--- EXERCISE DETAILS ---
Repeat the records word for word, from the line with "Screen dimensions: 500x381" to the line with "The image size is (1366, 729). (22, 718)", both included.

--- THE DATA ---
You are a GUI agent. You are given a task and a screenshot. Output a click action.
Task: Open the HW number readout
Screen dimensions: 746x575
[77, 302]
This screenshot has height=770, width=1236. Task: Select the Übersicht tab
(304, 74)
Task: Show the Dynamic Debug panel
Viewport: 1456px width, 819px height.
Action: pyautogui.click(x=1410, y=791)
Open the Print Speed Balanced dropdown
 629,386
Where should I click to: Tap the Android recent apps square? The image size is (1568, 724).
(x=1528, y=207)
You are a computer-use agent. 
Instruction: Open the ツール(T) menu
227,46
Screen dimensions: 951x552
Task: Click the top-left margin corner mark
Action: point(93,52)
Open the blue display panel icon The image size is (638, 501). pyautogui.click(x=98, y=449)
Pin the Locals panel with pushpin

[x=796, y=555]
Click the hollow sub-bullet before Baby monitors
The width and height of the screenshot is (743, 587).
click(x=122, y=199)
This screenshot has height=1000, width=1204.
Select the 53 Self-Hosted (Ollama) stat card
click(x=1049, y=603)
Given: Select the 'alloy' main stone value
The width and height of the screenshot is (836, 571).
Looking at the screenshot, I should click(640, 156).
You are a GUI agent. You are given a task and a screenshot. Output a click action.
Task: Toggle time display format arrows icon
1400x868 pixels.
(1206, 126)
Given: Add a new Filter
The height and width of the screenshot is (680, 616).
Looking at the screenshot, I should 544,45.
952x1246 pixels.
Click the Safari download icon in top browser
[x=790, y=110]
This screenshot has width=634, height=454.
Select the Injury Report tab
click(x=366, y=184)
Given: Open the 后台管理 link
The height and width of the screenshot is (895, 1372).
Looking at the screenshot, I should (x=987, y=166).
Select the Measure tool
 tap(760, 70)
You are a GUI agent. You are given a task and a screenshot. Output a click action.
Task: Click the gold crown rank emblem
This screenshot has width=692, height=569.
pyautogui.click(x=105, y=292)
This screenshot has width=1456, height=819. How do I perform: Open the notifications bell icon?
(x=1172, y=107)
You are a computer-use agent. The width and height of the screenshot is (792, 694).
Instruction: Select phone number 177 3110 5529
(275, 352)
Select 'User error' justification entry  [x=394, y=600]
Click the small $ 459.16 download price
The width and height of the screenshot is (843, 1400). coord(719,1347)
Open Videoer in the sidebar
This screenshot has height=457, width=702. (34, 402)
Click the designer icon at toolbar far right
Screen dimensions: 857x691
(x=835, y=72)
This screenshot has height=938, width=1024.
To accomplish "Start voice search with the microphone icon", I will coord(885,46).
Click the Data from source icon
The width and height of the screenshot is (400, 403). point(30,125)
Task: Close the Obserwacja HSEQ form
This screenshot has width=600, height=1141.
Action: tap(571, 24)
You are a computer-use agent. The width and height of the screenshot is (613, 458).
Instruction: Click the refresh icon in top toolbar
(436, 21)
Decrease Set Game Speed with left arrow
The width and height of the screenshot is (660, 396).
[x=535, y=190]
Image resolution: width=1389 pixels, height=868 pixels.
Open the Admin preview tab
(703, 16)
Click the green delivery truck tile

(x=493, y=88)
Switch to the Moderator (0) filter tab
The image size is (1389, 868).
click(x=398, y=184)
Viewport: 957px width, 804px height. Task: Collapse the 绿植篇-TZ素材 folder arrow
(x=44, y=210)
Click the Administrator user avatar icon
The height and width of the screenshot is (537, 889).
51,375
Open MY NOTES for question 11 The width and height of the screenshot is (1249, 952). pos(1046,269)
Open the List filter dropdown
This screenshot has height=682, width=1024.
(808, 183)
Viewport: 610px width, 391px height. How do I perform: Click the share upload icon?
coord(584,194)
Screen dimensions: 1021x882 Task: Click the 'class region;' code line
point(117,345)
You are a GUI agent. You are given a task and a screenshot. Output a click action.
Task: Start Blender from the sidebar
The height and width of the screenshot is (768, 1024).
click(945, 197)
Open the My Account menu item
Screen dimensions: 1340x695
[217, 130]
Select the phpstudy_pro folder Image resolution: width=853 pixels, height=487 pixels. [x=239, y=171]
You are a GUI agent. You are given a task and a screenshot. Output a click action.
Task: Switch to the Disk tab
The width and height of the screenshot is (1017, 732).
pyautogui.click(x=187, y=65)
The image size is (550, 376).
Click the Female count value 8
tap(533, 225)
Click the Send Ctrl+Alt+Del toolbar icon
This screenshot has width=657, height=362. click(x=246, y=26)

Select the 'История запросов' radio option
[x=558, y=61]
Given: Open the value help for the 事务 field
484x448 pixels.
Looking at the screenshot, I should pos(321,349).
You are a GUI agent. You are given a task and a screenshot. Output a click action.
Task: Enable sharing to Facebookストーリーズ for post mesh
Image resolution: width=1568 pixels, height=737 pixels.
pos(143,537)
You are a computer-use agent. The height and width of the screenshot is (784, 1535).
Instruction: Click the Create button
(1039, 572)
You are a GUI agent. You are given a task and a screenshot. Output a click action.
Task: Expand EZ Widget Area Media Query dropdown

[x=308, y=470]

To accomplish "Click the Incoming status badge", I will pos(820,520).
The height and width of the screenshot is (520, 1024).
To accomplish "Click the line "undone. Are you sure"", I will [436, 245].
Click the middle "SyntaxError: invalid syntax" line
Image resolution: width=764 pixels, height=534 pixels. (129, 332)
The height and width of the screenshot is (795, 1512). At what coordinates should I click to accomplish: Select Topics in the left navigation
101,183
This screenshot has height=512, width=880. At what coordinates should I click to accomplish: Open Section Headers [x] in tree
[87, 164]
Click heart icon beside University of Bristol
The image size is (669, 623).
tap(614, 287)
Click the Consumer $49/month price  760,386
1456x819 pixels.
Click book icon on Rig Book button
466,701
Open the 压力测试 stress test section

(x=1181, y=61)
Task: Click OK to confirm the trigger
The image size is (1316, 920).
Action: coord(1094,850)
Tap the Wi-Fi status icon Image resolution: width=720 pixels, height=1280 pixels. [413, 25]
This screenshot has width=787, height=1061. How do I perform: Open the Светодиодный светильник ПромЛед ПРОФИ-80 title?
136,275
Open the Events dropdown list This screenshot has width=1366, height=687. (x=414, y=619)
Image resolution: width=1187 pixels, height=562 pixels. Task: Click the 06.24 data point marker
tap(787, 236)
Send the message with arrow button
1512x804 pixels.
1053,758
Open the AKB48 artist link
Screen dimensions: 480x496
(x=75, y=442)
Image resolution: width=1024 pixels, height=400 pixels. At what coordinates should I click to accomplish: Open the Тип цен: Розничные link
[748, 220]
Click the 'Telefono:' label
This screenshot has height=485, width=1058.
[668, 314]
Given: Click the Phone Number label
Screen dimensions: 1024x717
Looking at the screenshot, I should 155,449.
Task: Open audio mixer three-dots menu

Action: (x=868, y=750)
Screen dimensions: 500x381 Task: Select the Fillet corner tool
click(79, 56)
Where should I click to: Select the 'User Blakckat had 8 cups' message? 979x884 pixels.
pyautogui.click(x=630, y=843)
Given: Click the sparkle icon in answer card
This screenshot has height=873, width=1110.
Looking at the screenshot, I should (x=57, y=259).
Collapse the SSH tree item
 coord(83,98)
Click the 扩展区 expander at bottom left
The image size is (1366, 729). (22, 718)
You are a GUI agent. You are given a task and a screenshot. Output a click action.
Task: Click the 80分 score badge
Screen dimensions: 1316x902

--- ANSWER TO THE PROBLEM ---
Screen dimensions: 500x381 Task: Select the Fillet corner tool
click(79, 56)
Where should I click to: Select the 'User Blakckat had 8 cups' message? 979x884 pixels.
pyautogui.click(x=630, y=843)
Given: Click the sparkle icon in answer card
This screenshot has height=873, width=1110.
Looking at the screenshot, I should (x=57, y=259).
Collapse the SSH tree item
 coord(83,98)
Click the 扩展区 expander at bottom left
The image size is (1366, 729). (22, 718)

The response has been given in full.